American Universities: The Rename Game

American+Universities%3A+The+Rename+Game

Matt Moriarty '16, Editor and Staff Writer

It’s not an easy time to be a prominent white historical figure on the campus of an American University. From the halls of the Ivy League to the public universities of the South and Midwest, student-led demonstrations have called for the renaming of countless residence halls and academic buildings and the removal of artworks that commemorate controversial parts of America’s past.

The “Rename Game” has spread most recently to Princeton University, an institution that nurtures some of the brightest young minds in the world. Protests have centered around the school’s tight ties to President Woodrow Wilson, a former university president who lead the United States through World War I. Though President Wilson arguably brought more progressive reform than any other U.S. president prior to Franklin Delano Roosevelt, Princeton students take issue that Wilson was an outspoken racist. Among the demands of the students are the renaming of the world-renowned Woodrow Wilson School of Public and International Affairs and a dormitory bearing his name.

Prior to the Princeton protests, the news media gave extensive coverage to student unrest at another Ivy League school in New Haven.

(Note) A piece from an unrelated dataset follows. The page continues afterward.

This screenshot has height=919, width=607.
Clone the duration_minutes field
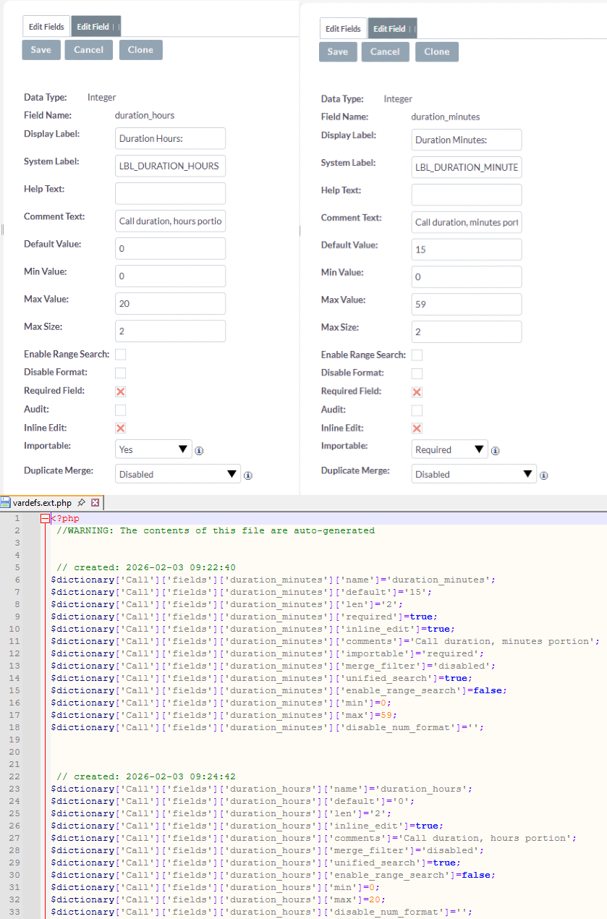[x=436, y=51]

Yale was first thrust into uproar over several perceived threats to minorities on campus, most notably an email sent from a professor to students asking if they agreed with the university imposing guidelines and standards for Halloween costumes. Part of the resulting movement has been to rename a dormitory that honors John. C Calhoun, a 19th century U.S. Senator and Vice President who fiercely advocated the right of the South to continue slavery. Bill de Blasio, the mayor of New York City and a Yale parent, said he “absolutely” supported scraping Calhoun’s name off the building.

Unlike De Blasio, however, most alumni and parents, whose donations schools rely on to maintain funding for scholarships and other programs, do not support the rewriting of history. Administrations must walk the line between the well-monied groups of tuition-paying students and the alumni who want to preserve schools the way they left them. At the highly progressive Massachusetts liberal arts institution Amherst, for example, stakes are high in a fight over the school mascot. “Lord Jeff,” a figure unofficially modeled on Lord Amherst, a colonial governor who in 1763 supported the use of smallpox blankets on natives, is not popular among certain student groups. Alumni are not as concerned about the symbolic meaning drawn from a cartoon mascot.

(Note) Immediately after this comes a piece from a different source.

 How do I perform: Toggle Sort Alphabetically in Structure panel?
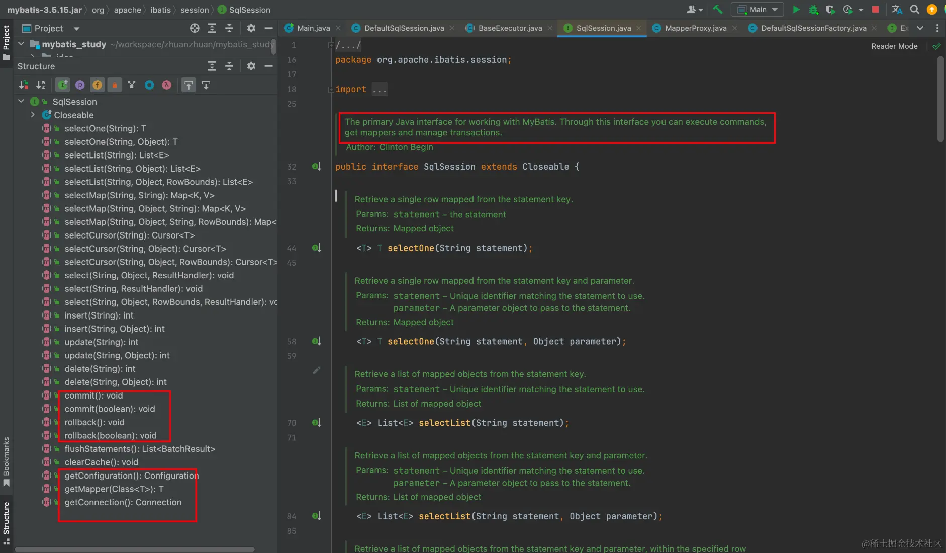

Are there clear sets of good guys and bad guys in the “Rename Game?” It’s a tricky question. Minority students on campus rightfully speak of how buildings on campus named after racist figures appear from their point of view. If a name on the facade of a hall is an honor, why should such an honor be presented to a figure that openly supported oppression?

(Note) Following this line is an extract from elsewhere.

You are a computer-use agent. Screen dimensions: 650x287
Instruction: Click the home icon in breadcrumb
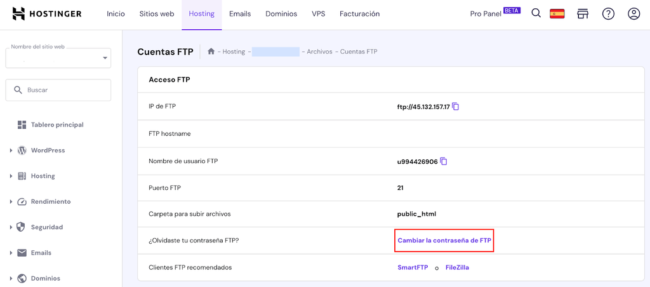click(x=211, y=51)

On the other hand, student groups supporting this cleansing process often find themselves on the wrong side of ideas that universities are meant to uphold in American society. One of those ideas is a constant examination of history to gain insights on the present. Many in favor of preservation make the “our history is our history, for better or worse” argument. This side claims, for example, students at Yale should look to John C. Calhoun on a building at their college as a reminder of the kinds of thinkers that once held a leading role in America. Men like Calhoun should inform the leaders they want to elect today and continue to renew the zeal for social justice. None of that can happen, however, if the dark parts of the past are hidden from sight to avoid offense.

The difficult questions spurred on by this battle have taken center stage at the University of Missouri, where student groups have demanded a statue of Thomas Jefferson be taken down. One side points to Jefferson the slave owner; another side points to Jefferson the founding father. Without Jefferson, those in favor of preservation argue, the students may not even have a country where they are so privileged to be concerned with the lofty goals of equality and justice.

After so much anger and protest, what is clearly needed is a substantive national dialogue to determine the country’s stance on renaming. The public will ultimately have to take inventory of the nation’s priorities. Whether that inventory concludes we value more highly the right of previously oppressed groups not to be reminded of it, or the necessity of not hiding from our national past, it will surely say much about America in 2015.